# Exercise requirements
Can you copy every line of the data below word for word, leaving out the pictures?

# Task material
--- begin ---
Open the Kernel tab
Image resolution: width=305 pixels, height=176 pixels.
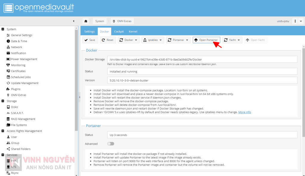133,31
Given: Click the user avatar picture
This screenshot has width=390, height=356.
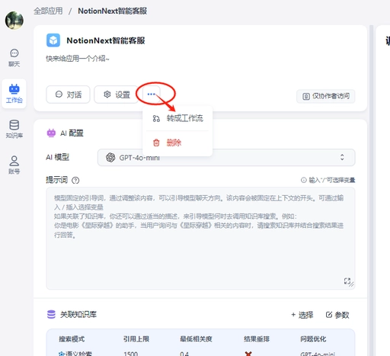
--- end ---
# Solved exercise
Open the Kernel tab
Image resolution: width=305 pixels, height=176 pixels.
133,31
Given: Click the user avatar picture
This screenshot has width=390, height=356.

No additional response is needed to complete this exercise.